[ウェリントン 24日 ロイター] - ニュージーランド(NZ)準備銀行(中央銀行)は24日、政策金利と資産買い入れ規模の維持を決定した。ただ景気リスクは下向きとの認識から必要に応じて追加措置を講じる姿勢を示した。

政策金利のオフィシャル・キャッシュレート(OCR)は0.25%に据え置いた。量的緩和(QE)策の大規模資産買い入れ(LSAP)の規模も600億NZドル(387億8000万米ドル)で維持した。

ロイターのエコノミスト調査では全員が現状維持を予想していた。予想通りの決定だったが、中銀のハト派姿勢を受け、NZドル<NZD=D4>は1NZドル=0.6500米ドルから0.6450米ドルに下げている。

中銀は会合後に公表した声明で「金融政策委員会は、必要に応じて追加の刺激措置を講じる用意がある。LSAPの拡大も含め、必要に応じて追加の金融政策ツールを利用する用意がある」と表明した。

議事要旨によると、金融政策委員会は経済のリスクは下向きと判断し、「これまで実施してきた金融刺激が、(中銀の)責務を果たすのに十分か、まだ不透明」との認識を示した。

中銀は5月に資産買い入れ規模を倍に拡大し、必要なら一段の利下げや外国資産の購入を含む追加措置を講じる用意があると表明していた。

ニュージーランドは、新型コロナウイルスの感染封じ込めに成功し、他国に先駆けて経済活動を再開した。それでも経済的打撃は大きく、第1・四半期は29年ぶりの大幅なマイナス成長を記録。政府は経済の立て直しに取り組んでいる。

中銀は資産買い入れ規模を倍増させた5月の政策会合で、将来的なマイナス金利の可能性を示唆しており、投資家の注目が集まっている。

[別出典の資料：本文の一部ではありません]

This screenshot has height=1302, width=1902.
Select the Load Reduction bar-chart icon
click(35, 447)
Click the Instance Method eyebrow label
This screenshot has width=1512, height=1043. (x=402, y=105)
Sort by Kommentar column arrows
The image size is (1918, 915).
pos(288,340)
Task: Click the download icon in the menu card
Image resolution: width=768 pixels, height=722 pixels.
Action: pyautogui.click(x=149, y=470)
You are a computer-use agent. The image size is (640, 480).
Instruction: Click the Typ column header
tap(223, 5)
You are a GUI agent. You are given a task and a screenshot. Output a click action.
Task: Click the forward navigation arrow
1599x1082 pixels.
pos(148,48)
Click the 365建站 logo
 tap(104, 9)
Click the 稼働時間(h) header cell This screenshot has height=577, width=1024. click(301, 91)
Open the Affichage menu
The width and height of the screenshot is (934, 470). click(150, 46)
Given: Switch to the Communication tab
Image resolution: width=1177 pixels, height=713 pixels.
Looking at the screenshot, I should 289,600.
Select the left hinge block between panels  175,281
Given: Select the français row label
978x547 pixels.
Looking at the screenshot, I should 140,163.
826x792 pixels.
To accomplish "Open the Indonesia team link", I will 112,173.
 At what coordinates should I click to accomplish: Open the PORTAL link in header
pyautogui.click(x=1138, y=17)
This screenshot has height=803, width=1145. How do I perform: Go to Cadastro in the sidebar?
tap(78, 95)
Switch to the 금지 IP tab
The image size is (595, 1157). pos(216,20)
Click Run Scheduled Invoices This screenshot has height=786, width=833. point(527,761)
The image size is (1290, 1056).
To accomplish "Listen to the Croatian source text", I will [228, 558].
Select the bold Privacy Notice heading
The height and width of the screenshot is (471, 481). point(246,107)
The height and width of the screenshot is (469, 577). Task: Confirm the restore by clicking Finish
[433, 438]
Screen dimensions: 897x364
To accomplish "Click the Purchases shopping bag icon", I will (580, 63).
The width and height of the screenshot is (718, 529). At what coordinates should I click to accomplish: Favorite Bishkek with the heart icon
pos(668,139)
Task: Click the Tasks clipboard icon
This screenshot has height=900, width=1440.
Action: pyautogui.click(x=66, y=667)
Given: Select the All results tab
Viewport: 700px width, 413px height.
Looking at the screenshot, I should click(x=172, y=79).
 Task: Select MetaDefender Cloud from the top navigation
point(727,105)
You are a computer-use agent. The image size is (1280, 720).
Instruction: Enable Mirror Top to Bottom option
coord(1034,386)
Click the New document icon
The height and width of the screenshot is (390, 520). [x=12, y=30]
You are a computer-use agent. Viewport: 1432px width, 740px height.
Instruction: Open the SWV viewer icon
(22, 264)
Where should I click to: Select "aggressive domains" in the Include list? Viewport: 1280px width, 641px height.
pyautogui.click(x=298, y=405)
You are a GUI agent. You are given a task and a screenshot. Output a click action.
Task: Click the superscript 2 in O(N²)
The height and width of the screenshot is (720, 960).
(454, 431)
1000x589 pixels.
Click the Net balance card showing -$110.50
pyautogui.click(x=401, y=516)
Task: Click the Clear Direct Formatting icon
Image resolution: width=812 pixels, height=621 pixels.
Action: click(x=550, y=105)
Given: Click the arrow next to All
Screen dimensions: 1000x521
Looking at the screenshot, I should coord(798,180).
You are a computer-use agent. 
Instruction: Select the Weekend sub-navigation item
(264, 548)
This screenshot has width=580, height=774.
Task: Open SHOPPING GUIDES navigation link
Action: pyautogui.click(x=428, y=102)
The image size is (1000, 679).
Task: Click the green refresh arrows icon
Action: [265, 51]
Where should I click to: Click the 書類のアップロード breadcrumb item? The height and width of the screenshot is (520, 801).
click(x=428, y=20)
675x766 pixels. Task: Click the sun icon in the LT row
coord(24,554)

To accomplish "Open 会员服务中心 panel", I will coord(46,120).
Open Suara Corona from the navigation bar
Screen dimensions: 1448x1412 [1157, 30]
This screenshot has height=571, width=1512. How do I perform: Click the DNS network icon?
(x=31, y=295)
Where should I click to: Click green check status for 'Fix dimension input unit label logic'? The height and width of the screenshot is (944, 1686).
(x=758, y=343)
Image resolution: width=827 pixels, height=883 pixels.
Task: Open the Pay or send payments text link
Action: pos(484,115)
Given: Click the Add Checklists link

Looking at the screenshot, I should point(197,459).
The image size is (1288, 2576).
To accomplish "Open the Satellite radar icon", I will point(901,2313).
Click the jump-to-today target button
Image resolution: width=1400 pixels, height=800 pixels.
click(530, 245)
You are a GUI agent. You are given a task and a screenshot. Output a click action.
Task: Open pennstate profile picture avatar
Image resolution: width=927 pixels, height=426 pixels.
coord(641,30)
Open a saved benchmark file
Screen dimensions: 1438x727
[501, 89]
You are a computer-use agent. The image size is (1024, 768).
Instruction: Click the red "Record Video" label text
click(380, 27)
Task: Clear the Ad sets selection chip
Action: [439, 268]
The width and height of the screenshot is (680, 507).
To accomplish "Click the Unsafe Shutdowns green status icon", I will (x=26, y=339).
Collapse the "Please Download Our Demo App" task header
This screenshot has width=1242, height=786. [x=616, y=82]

中銀は8月の会合で今後の量的緩和策や金融政策の代替手段について説明するとした。また、NZドル相場の上昇は輸出収入へを一段と圧迫していると指摘した。

ウエストパック銀行の首席エコノミスト、ドミニク・スティーブンズ氏は、景気を巡る状況は幾分改善したものの、中銀は依然、金融引き締めではなく緩和に目を向けていると指摘した。